The records, repeated exactly and in full, are the expected answer.

[Stored data]
--------------------------------
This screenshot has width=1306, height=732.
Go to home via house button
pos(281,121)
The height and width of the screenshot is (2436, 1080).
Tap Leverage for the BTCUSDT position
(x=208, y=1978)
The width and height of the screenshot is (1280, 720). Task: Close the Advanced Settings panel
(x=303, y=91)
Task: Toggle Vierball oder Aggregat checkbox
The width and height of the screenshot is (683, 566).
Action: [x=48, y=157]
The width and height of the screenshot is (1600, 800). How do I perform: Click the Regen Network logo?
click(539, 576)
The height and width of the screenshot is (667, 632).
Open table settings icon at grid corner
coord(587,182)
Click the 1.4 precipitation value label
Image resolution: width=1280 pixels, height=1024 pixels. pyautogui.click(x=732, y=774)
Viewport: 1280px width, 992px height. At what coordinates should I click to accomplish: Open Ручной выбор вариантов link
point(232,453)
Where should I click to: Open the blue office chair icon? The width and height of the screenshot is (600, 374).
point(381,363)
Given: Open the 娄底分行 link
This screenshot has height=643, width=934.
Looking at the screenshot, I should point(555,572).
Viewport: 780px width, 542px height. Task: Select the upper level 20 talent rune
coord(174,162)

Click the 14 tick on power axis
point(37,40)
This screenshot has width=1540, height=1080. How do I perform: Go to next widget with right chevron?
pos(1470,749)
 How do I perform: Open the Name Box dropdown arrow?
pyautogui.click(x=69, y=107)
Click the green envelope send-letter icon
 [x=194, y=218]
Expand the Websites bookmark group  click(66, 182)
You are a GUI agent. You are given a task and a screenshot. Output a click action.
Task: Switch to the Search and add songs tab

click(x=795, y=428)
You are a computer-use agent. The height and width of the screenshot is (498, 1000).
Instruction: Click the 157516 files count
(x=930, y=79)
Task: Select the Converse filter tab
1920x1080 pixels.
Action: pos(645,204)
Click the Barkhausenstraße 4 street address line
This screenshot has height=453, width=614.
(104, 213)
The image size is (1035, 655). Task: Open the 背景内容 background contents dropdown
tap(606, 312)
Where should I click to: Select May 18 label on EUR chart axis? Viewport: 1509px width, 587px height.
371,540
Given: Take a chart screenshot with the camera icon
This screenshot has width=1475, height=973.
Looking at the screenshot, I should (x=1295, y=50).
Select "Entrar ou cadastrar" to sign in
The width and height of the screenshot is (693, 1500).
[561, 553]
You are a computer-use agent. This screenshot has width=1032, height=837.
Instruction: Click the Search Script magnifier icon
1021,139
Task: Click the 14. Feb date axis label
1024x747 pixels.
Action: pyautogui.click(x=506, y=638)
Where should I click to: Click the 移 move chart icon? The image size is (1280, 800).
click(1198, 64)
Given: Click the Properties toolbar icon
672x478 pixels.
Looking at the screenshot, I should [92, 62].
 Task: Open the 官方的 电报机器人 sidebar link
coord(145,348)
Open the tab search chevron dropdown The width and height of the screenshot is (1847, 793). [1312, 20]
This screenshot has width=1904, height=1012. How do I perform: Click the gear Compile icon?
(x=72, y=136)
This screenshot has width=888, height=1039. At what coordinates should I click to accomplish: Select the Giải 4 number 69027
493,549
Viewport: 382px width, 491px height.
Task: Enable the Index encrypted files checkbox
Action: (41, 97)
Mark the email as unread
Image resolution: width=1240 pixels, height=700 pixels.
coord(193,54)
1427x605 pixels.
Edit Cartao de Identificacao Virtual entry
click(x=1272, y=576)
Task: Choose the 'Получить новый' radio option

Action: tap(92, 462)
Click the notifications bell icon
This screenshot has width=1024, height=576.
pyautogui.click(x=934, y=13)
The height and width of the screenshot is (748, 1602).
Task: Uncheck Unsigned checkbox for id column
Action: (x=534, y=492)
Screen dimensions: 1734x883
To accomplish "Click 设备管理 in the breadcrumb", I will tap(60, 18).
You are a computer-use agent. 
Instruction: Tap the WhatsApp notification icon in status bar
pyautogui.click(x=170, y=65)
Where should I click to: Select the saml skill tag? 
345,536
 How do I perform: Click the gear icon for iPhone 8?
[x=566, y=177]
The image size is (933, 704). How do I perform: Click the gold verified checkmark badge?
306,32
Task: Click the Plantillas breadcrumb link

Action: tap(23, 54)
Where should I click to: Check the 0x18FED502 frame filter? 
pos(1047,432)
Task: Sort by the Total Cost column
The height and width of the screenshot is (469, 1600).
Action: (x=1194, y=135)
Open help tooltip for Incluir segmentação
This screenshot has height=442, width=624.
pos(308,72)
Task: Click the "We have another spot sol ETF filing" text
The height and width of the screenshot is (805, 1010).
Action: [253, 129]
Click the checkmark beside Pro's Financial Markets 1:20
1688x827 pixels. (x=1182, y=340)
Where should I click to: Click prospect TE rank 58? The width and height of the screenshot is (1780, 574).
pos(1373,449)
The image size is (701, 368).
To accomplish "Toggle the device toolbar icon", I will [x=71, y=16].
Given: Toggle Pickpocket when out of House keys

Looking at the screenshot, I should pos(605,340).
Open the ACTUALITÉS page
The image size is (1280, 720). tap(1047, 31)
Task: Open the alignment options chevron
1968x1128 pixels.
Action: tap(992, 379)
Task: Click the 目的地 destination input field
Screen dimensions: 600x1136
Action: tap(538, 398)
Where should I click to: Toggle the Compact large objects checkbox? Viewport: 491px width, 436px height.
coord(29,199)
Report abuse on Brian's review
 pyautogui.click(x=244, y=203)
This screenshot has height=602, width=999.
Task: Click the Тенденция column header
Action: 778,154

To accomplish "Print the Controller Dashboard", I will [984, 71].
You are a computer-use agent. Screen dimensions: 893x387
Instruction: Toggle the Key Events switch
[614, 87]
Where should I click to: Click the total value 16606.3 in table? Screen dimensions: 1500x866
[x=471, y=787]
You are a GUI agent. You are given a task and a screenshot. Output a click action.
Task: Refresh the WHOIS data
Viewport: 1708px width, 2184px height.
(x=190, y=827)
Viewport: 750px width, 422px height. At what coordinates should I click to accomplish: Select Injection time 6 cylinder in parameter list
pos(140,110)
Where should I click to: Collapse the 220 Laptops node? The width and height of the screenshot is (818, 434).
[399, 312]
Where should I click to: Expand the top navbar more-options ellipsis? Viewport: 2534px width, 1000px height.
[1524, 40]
--------------------------------
Answer for this exercise
This screenshot has width=1306, height=732.
Go to home via house button
pos(281,121)
The height and width of the screenshot is (2436, 1080).
Tap Leverage for the BTCUSDT position
(x=208, y=1978)
The width and height of the screenshot is (1280, 720). Task: Close the Advanced Settings panel
(x=303, y=91)
Task: Toggle Vierball oder Aggregat checkbox
The width and height of the screenshot is (683, 566).
Action: [x=48, y=157]
The width and height of the screenshot is (1600, 800). How do I perform: Click the Regen Network logo?
click(539, 576)
The height and width of the screenshot is (667, 632).
Open table settings icon at grid corner
coord(587,182)
Click the 1.4 precipitation value label
Image resolution: width=1280 pixels, height=1024 pixels. pyautogui.click(x=732, y=774)
Viewport: 1280px width, 992px height. At what coordinates should I click to accomplish: Open Ручной выбор вариантов link
point(232,453)
Where should I click to: Open the blue office chair icon? The width and height of the screenshot is (600, 374).
point(381,363)
Given: Open the 娄底分行 link
This screenshot has height=643, width=934.
Looking at the screenshot, I should point(555,572).
Viewport: 780px width, 542px height. Task: Select the upper level 20 talent rune
coord(174,162)

Click the 14 tick on power axis
point(37,40)
This screenshot has width=1540, height=1080. How do I perform: Go to next widget with right chevron?
pos(1470,749)
 How do I perform: Open the Name Box dropdown arrow?
pyautogui.click(x=69, y=107)
Click the green envelope send-letter icon
 [x=194, y=218]
Expand the Websites bookmark group  click(66, 182)
You are a GUI agent. You are given a task and a screenshot. Output a click action.
Task: Switch to the Search and add songs tab

click(x=795, y=428)
You are a computer-use agent. The height and width of the screenshot is (498, 1000).
Instruction: Click the 157516 files count
(x=930, y=79)
Task: Select the Converse filter tab
1920x1080 pixels.
Action: pos(645,204)
Click the Barkhausenstraße 4 street address line
This screenshot has height=453, width=614.
(104, 213)
The image size is (1035, 655). Task: Open the 背景内容 background contents dropdown
tap(606, 312)
Where should I click to: Select May 18 label on EUR chart axis? Viewport: 1509px width, 587px height.
371,540
Given: Take a chart screenshot with the camera icon
This screenshot has width=1475, height=973.
Looking at the screenshot, I should (x=1295, y=50).
Select "Entrar ou cadastrar" to sign in
The width and height of the screenshot is (693, 1500).
[561, 553]
You are a computer-use agent. This screenshot has width=1032, height=837.
Instruction: Click the Search Script magnifier icon
1021,139
Task: Click the 14. Feb date axis label
1024x747 pixels.
Action: pyautogui.click(x=506, y=638)
Where should I click to: Click the 移 move chart icon? The image size is (1280, 800).
click(1198, 64)
Given: Click the Properties toolbar icon
672x478 pixels.
Looking at the screenshot, I should [92, 62].
 Task: Open the 官方的 电报机器人 sidebar link
coord(145,348)
Open the tab search chevron dropdown The width and height of the screenshot is (1847, 793). [1312, 20]
This screenshot has width=1904, height=1012. How do I perform: Click the gear Compile icon?
(x=72, y=136)
This screenshot has width=888, height=1039. At what coordinates should I click to accomplish: Select the Giải 4 number 69027
493,549
Viewport: 382px width, 491px height.
Task: Enable the Index encrypted files checkbox
Action: (41, 97)
Mark the email as unread
Image resolution: width=1240 pixels, height=700 pixels.
coord(193,54)
1427x605 pixels.
Edit Cartao de Identificacao Virtual entry
click(x=1272, y=576)
Task: Choose the 'Получить новый' radio option

Action: tap(92, 462)
Click the notifications bell icon
This screenshot has width=1024, height=576.
pyautogui.click(x=934, y=13)
The height and width of the screenshot is (748, 1602).
Task: Uncheck Unsigned checkbox for id column
Action: (x=534, y=492)
Screen dimensions: 1734x883
To accomplish "Click 设备管理 in the breadcrumb", I will tap(60, 18).
You are a computer-use agent. 
Instruction: Tap the WhatsApp notification icon in status bar
pyautogui.click(x=170, y=65)
Where should I click to: Select the saml skill tag? 
345,536
 How do I perform: Click the gear icon for iPhone 8?
[x=566, y=177]
The image size is (933, 704). How do I perform: Click the gold verified checkmark badge?
306,32
Task: Click the Plantillas breadcrumb link

Action: tap(23, 54)
Where should I click to: Check the 0x18FED502 frame filter? 
pos(1047,432)
Task: Sort by the Total Cost column
The height and width of the screenshot is (469, 1600).
Action: (x=1194, y=135)
Open help tooltip for Incluir segmentação
This screenshot has height=442, width=624.
pos(308,72)
Task: Click the "We have another spot sol ETF filing" text
The height and width of the screenshot is (805, 1010).
Action: [253, 129]
Click the checkmark beside Pro's Financial Markets 1:20
1688x827 pixels. (x=1182, y=340)
Where should I click to: Click prospect TE rank 58? The width and height of the screenshot is (1780, 574).
pos(1373,449)
The image size is (701, 368).
To accomplish "Toggle the device toolbar icon", I will [x=71, y=16].
Given: Toggle Pickpocket when out of House keys

Looking at the screenshot, I should pos(605,340).
Open the ACTUALITÉS page
The image size is (1280, 720). tap(1047, 31)
Task: Open the alignment options chevron
1968x1128 pixels.
Action: tap(992, 379)
Task: Click the 目的地 destination input field
Screen dimensions: 600x1136
Action: tap(538, 398)
Where should I click to: Toggle the Compact large objects checkbox? Viewport: 491px width, 436px height.
coord(29,199)
Report abuse on Brian's review
 pyautogui.click(x=244, y=203)
This screenshot has height=602, width=999.
Task: Click the Тенденция column header
Action: 778,154

To accomplish "Print the Controller Dashboard", I will [984, 71].
You are a computer-use agent. Screen dimensions: 893x387
Instruction: Toggle the Key Events switch
[614, 87]
Where should I click to: Click the total value 16606.3 in table? Screen dimensions: 1500x866
[x=471, y=787]
You are a GUI agent. You are given a task and a screenshot. Output a click action.
Task: Refresh the WHOIS data
Viewport: 1708px width, 2184px height.
(x=190, y=827)
Viewport: 750px width, 422px height. At what coordinates should I click to accomplish: Select Injection time 6 cylinder in parameter list
pos(140,110)
Where should I click to: Collapse the 220 Laptops node? The width and height of the screenshot is (818, 434).
[399, 312]
Where should I click to: Expand the top navbar more-options ellipsis? Viewport: 2534px width, 1000px height.
[1524, 40]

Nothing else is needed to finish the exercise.